Nice job on the led's
did you use your stock player for hooking up your subs?
Bobby


----------



## oshytisjp (Apr 21, 2009)

yea i did. you have to buy a hi-lo adaptor to run it .but to be honest with you its not worth having the stock stereo ill tell you why. when i 1st got it i noticed it wasnt hittin as hard as it should. so i took it to vol. 25 then i noticed it would kinda mute its self because the amp had too much power going to the stock head unit , this is the reason im going to put a 7" indash in it . so to tell you the truth dont stay stock bro.this is what im going to put in my car now 

JVC KW-AVX810 In Dash DVD screen 7" LCD No Res - eBay (item 140341390927 end time Aug-25-09 18:43:44 PDT)

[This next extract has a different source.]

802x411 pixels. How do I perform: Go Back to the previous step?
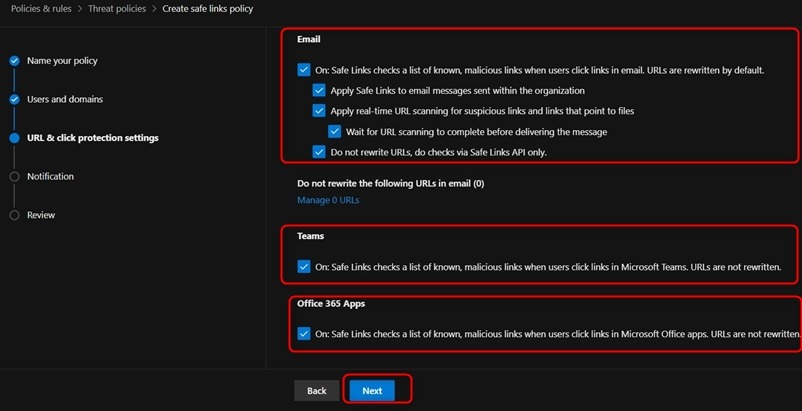(x=317, y=391)
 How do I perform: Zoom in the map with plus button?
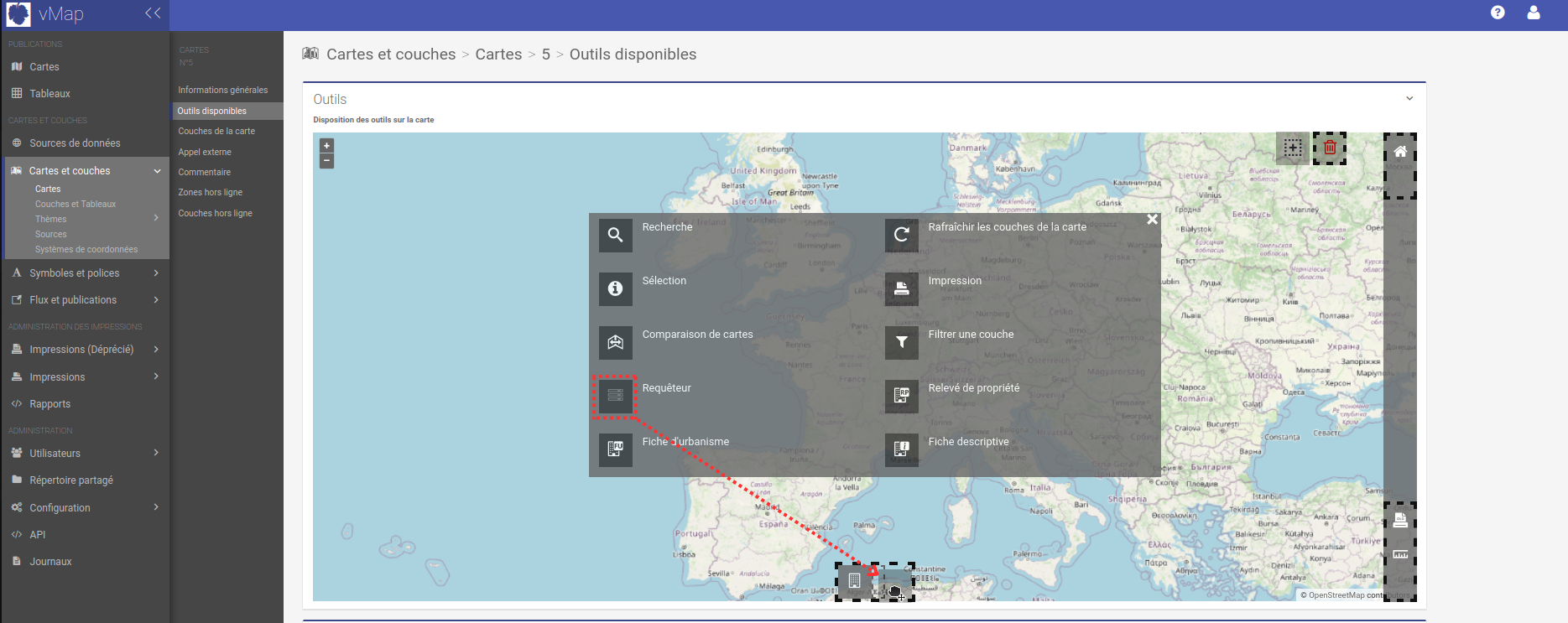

only down fall that you will lose those other controls such as "trip,disp" but u can buy a adaptor for it im just gonna pay 90 dllrs for 3 buttons tho lol


----------



## bobbychet (Mar 28, 2008)

*amp hookup*



oshytisjp said:


> yea i did. you have to buy a hi-lo adaptor to run it .but to be honest with you its not worth having the stock stereo ill tell you why. when i 1st got it i noticed it wasnt hittin as hard as it should. so i took it to vol. 25 then i noticed it would kinda mute its self because the amp had too much power going to the stock head unit , this is the reason im going to put a 7" indash in it . so to tell you the truth dont stay stock bro.this is what im going to put in my car now
> 
> JVC KW-AVX810 In Dash DVD screen 7" LCD No Res - eBay (item 140341390927 end time Aug-25-09 18:43:44 PDT)
> 
> only down fall that you will lose those other controls such as "trip,disp" but u can buy a adaptor for it im just gonna pay 90 dllrs for 3 buttons tho lol


Ah ok I gotcha your'e using the speaker leads and with that adapter,it'll knock down the levels that go into the amplifier. Correct me if I'm wrong.
Bobby


----------